Remember when we FINALLY figured out that Owen’s eczema (and likely a lot of his breastfeeding issues) was related to a wheat sensitivity/allergy? Since he was 8 or 9 months old we have kept Owen gluten free and so many of his health issues have disappeared. Despite the fact that we thought maybe he would grow out of it as he grew up, every time that we have re-tested wheat back into his diet (under direction from his doctor), his rash/ear infections/other illnesses have returned. It’s so clear to me that there is a link here, even though it hasn’t been confirmed by blood tests or extensive allergy testing. That’s enough for me.
Still, Benjamin and I were somewhat confused at the diagnosis because neither of us have any food allergies (Benjamin has developed oral allergy syndrome late in life, but that’s just a minor reaction, likely related to his seasonal allergies). But, I figure they have to start somewhere. And even if we never know “where it came from”, it’s there. Which, again, is enough for me.
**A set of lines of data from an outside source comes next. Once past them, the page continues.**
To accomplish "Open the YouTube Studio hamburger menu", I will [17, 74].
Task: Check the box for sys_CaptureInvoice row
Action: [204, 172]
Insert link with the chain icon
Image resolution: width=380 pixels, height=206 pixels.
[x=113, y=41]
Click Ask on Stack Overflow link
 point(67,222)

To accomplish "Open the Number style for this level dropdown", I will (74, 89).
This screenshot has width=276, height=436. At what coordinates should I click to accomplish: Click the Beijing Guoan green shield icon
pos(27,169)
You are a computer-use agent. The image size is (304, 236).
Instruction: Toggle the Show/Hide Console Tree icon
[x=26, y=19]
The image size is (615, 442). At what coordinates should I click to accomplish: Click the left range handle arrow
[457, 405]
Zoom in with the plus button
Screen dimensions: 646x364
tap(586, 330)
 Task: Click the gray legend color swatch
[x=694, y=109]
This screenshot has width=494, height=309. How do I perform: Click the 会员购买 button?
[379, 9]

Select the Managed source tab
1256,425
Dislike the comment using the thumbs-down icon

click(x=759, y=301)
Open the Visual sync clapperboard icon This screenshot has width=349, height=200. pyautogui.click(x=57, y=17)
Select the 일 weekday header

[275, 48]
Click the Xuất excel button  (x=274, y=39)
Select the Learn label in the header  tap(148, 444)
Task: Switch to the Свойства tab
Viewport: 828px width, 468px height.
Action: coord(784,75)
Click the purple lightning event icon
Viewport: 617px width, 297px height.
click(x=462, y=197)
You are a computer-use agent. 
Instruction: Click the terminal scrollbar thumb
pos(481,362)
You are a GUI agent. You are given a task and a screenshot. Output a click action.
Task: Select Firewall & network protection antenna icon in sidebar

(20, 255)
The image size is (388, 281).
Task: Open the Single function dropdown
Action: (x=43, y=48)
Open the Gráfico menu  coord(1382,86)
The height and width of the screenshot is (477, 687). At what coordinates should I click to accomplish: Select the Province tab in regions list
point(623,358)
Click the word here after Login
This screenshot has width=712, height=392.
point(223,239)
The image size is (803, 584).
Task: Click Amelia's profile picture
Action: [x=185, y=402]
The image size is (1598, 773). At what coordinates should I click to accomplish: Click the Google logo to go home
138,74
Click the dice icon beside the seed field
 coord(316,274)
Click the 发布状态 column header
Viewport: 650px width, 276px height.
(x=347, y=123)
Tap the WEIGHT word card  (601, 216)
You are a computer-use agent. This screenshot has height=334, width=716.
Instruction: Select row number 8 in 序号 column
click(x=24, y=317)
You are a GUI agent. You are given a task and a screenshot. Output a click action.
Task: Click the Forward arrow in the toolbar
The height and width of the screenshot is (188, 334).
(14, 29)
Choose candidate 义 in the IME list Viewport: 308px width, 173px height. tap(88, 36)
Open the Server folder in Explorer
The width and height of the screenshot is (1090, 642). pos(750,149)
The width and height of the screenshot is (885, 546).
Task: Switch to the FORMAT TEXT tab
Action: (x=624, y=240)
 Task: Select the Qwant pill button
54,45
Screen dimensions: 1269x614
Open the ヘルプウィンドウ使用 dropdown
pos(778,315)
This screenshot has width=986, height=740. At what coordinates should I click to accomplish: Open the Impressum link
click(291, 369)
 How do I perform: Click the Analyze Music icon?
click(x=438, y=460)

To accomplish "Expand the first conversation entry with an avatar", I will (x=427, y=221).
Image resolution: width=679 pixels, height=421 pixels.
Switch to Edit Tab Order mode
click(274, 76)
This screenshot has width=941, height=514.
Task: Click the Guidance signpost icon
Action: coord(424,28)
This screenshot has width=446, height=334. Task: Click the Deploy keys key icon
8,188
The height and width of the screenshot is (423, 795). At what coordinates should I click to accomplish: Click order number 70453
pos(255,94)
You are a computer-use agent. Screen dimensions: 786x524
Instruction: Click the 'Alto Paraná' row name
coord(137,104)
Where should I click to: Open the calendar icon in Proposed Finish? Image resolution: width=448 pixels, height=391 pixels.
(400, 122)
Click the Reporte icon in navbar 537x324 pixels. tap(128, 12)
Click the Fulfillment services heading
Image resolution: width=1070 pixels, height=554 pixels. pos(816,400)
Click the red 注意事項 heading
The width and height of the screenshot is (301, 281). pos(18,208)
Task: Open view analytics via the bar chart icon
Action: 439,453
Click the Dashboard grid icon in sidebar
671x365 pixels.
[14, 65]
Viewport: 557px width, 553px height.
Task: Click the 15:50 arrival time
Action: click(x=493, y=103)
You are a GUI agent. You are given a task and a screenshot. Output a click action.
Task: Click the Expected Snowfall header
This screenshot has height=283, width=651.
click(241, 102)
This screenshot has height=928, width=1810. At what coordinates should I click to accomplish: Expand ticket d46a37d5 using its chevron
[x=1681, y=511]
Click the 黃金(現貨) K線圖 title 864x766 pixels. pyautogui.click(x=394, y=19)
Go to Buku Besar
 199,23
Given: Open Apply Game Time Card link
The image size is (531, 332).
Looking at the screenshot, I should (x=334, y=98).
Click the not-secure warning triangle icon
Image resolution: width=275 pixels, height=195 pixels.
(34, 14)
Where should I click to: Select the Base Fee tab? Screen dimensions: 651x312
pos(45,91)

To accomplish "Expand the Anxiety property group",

Fast forward to this past April. Benjamin started having extreme stomach pains, tenderness and bloating. At first I thought he was just complaining (which, as a self-proclaimed hypochondriac, he has a tendency to do…), but the pain persisted for weeks. He saw several different doctors, had blood tests, a urinalysis and an ultrasound done, but still, no solid diagnosis. It began to feel like even the doctors thought he was imagining it. The stomach pain spread to back pain and even materialized as testicular pain, leading him to new doctors to rule out [very scary] things like testicular cancer. Finally, a blood test came back with a marker than indicated celiac disease. After a few more appointments, seeking out a celiac specialist (thank goodness for living so close to some of the top medical institutions in the country, including Beth Israel, which is one of the only hospitals in the world with a Celiac Center) and an endoscopy, the diagnosis is now confirmed.
Benjamin has celiac disease, an autoimmune disorder characterized by a damaged intestinal lining that can lead to serious health issues if a strict gluten free diet is not adhered to. The endoscopy showed that his intestinal lining is pretty severely damaged, despite the fact that he hasn’t had any poop issues or other common celiac symptoms. If we hadn’t persisted with the doctors for these vague stomach pains, we never would have found out.
We had been testing out a gluten free/dairy free diet for Benjamin for several months while he saw the multitude of doctors, since I am a firm believer in the impact of diet on our bodies and suggested he try it. As it turned out, my instincts were right again. And, given Owen’s experiences with wheat, Benjamin’s diagnosis almost doesn’t surprise me. I say almost, because I’m still totally amazed at how acutely the symptoms materialized, and how extreme they were, despite the fact that he has eaten gluten his whole life with no issues.
Since we already keep Owen gluten free, I am pretty familiar with what the good products are, how to bake muffins and breads, and what I can and can’t make for him. However, we often “cheat” a little with him (using soy sauce, for instance, or a marinade with a wheat-based ingredient in it) because he is able to tolerate very small amounts of wheat with no symptoms.
With Benjamin’s celiac diagnosis, though, there can’t be any more cheating. For him, it’s not the symptoms (in fact, even when staying gluten free, his stomach pains still come and go) that are the problem. It’s the invisible and undetectable damage to his intestinal lining. “Cheating” now means permanently damaging his body and increasing his chances of cancer, malabsorption of vitamins, other autoimmune disorders, liver disease, and on and on.
Given that 1st degree family members of celiacs have a higher likelihood of having the disease, I am going to conservatively assume that Owen has celiac and work to make our house 100% gluten free (perhaps later in life we will get him blood tested and even do an endoscopy to see how damaged his intestines are). I’ll still eat some granola bars and boxed cereals with gluten, but in general, this won’t be a huge shift for us, given that we’re already more than halfway there. I feel so thankful that we know this now so that Owen has the potential to escape the serious health implications of this disease through a strict gluten free diet for the rest of his life.
So, any fellow celiacs out there? How strict are you about sharing dishes – do you have a strictly gluten free set of pots and pans, baking dishes? What about things like butter and peanut butter – do you have a separate one for knives that touch gluten? What do you say at restaurants or when friends invite you over for dinner so they understand the severity and what it means? Where is the strangest place you’ve ever found wheat/gluten? Just this morning we realized our multivitamins had gluten and we need to find a different kind. Thankfully we eat very little processed food so I’m very in control of the ingredients we use, but things like vitamins and shredded cheese were not even on my radar before this diagnosis.